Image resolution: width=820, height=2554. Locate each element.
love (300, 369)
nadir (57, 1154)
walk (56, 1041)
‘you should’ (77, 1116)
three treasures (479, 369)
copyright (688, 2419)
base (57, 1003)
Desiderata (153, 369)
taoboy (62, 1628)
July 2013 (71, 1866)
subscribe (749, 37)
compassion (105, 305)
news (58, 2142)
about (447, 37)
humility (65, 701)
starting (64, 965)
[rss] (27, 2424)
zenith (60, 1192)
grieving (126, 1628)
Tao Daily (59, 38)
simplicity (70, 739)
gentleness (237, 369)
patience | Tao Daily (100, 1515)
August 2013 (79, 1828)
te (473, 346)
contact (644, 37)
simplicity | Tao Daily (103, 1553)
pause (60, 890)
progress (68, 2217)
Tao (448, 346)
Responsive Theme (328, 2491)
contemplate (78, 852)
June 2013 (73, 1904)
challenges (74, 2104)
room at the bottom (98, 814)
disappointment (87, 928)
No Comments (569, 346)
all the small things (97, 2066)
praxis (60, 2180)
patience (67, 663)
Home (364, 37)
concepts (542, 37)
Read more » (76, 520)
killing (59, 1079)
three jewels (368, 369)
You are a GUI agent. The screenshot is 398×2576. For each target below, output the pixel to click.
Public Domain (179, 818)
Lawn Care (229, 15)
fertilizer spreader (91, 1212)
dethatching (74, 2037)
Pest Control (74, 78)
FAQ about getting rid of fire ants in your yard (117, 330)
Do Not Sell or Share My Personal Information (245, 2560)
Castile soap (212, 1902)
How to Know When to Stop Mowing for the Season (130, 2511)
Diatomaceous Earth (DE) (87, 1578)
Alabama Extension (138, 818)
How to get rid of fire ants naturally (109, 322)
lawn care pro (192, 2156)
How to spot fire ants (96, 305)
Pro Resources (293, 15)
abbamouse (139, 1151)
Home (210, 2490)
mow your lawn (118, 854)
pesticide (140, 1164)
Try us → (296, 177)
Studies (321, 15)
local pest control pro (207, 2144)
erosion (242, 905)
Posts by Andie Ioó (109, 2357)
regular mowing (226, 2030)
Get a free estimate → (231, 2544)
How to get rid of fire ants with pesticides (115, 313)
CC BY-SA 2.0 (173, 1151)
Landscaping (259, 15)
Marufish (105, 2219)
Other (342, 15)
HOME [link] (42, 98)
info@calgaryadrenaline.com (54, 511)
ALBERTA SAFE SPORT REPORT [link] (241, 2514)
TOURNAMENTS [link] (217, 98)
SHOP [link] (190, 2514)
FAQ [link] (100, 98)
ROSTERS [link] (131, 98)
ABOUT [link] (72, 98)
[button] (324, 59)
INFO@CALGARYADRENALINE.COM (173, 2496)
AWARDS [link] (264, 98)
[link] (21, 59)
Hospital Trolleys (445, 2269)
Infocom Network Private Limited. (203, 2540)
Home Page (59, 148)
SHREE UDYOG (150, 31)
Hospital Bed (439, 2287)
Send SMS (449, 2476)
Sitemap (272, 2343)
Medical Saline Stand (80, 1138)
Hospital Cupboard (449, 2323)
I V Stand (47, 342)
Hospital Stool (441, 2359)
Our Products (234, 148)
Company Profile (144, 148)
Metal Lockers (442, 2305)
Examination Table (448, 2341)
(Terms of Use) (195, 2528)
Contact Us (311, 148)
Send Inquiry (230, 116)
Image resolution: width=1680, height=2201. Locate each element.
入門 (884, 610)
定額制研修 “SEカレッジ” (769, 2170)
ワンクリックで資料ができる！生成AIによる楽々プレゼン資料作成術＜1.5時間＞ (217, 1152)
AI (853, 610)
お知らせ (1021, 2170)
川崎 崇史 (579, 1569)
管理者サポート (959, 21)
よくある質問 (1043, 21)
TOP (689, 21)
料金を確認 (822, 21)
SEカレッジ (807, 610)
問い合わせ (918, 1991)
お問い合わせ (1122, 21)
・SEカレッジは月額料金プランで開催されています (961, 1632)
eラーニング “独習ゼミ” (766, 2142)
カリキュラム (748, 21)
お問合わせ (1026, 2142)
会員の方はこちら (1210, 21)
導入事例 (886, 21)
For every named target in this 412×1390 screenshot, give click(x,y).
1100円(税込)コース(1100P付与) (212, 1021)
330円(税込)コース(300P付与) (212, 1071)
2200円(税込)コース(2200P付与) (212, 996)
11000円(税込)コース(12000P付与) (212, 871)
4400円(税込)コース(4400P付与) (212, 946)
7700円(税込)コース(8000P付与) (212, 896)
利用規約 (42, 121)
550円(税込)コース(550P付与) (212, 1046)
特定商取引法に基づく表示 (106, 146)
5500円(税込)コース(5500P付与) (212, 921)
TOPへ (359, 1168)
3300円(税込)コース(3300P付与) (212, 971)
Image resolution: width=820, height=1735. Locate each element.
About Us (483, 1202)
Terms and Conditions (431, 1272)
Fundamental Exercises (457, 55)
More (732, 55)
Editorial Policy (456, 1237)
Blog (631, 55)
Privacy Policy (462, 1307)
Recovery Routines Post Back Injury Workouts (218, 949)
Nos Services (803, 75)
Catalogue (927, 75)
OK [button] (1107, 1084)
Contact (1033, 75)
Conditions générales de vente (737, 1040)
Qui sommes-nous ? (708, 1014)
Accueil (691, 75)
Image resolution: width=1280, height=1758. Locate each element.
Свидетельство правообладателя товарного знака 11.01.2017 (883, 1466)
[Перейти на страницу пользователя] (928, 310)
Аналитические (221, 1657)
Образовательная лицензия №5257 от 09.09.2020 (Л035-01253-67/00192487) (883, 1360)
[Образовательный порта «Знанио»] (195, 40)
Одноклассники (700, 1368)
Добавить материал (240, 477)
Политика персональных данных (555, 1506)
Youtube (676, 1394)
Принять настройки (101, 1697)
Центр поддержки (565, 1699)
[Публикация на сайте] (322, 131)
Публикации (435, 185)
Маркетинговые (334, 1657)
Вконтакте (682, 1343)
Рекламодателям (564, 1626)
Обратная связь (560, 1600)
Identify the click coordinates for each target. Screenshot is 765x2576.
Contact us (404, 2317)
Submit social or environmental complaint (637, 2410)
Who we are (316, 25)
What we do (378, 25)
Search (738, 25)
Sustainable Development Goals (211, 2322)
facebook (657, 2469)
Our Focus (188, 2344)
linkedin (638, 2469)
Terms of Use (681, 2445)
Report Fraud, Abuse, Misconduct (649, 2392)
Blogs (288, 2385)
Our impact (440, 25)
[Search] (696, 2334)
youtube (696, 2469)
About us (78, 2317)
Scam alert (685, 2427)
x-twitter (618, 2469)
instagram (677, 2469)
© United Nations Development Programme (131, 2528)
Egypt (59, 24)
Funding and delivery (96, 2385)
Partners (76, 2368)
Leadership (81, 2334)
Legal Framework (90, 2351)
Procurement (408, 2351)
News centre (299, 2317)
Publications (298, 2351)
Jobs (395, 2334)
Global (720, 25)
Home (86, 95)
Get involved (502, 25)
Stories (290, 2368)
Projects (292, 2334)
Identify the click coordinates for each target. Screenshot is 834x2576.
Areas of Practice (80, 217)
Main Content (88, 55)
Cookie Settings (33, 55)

=-=-=

Retype word for word everything in the listing above from the line that holds "What we do (378, 25)" down to the line that holds "Legal Framework (90, 2351)". Keep both end lines and leave out the rest.

What we do (378, 25)
Search (738, 25)
Sustainable Development Goals (211, 2322)
facebook (657, 2469)
Our Focus (188, 2344)
linkedin (638, 2469)
Terms of Use (681, 2445)
Report Fraud, Abuse, Misconduct (649, 2392)
Blogs (288, 2385)
Our impact (440, 25)
[Search] (696, 2334)
youtube (696, 2469)
About us (78, 2317)
Scam alert (685, 2427)
x-twitter (618, 2469)
instagram (677, 2469)
© United Nations Development Programme (131, 2528)
Egypt (59, 24)
Funding and delivery (96, 2385)
Partners (76, 2368)
Leadership (81, 2334)
Legal Framework (90, 2351)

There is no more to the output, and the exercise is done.